The task = From the first entry to the last, transcribe everything exactly.

Working data =
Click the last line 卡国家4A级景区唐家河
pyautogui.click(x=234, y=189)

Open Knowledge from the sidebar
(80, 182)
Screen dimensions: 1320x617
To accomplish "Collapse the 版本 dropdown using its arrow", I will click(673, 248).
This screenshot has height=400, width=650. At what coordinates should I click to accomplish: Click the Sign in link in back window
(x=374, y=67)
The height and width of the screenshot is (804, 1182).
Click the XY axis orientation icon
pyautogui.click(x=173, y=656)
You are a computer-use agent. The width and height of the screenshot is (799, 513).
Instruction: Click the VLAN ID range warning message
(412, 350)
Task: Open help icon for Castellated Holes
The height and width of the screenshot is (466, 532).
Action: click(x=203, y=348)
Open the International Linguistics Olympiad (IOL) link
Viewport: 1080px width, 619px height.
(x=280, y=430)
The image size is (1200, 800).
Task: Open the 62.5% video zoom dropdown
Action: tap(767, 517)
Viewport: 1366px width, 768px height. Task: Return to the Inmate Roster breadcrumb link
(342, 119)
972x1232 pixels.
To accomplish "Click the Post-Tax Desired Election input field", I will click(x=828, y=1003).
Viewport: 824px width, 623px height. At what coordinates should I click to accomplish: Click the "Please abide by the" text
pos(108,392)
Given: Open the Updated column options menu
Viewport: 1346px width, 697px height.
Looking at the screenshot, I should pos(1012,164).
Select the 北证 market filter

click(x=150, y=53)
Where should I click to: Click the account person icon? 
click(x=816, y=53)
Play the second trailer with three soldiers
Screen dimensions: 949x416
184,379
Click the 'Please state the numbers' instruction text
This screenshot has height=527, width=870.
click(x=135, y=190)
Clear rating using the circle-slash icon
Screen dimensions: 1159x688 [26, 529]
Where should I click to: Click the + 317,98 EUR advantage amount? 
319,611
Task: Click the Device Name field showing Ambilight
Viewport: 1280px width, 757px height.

Reply to the task =
Click the last line 卡国家4A级景区唐家河
pyautogui.click(x=234, y=189)

Open Knowledge from the sidebar
(80, 182)
Screen dimensions: 1320x617
To accomplish "Collapse the 版本 dropdown using its arrow", I will click(673, 248).
This screenshot has height=400, width=650. At what coordinates should I click to accomplish: Click the Sign in link in back window
(x=374, y=67)
The height and width of the screenshot is (804, 1182).
Click the XY axis orientation icon
pyautogui.click(x=173, y=656)
You are a computer-use agent. The width and height of the screenshot is (799, 513).
Instruction: Click the VLAN ID range warning message
(412, 350)
Task: Open help icon for Castellated Holes
The height and width of the screenshot is (466, 532).
Action: click(x=203, y=348)
Open the International Linguistics Olympiad (IOL) link
Viewport: 1080px width, 619px height.
(x=280, y=430)
The image size is (1200, 800).
Task: Open the 62.5% video zoom dropdown
Action: tap(767, 517)
Viewport: 1366px width, 768px height. Task: Return to the Inmate Roster breadcrumb link
(342, 119)
972x1232 pixels.
To accomplish "Click the Post-Tax Desired Election input field", I will click(x=828, y=1003).
Viewport: 824px width, 623px height. At what coordinates should I click to accomplish: Click the "Please abide by the" text
pos(108,392)
Given: Open the Updated column options menu
Viewport: 1346px width, 697px height.
Looking at the screenshot, I should pos(1012,164).
Select the 北证 market filter

click(x=150, y=53)
Where should I click to: Click the account person icon? 
click(x=816, y=53)
Play the second trailer with three soldiers
Screen dimensions: 949x416
184,379
Click the 'Please state the numbers' instruction text
This screenshot has height=527, width=870.
click(x=135, y=190)
Clear rating using the circle-slash icon
Screen dimensions: 1159x688 [26, 529]
Where should I click to: Click the + 317,98 EUR advantage amount? 
319,611
Task: Click the Device Name field showing Ambilight
Viewport: 1280px width, 757px height.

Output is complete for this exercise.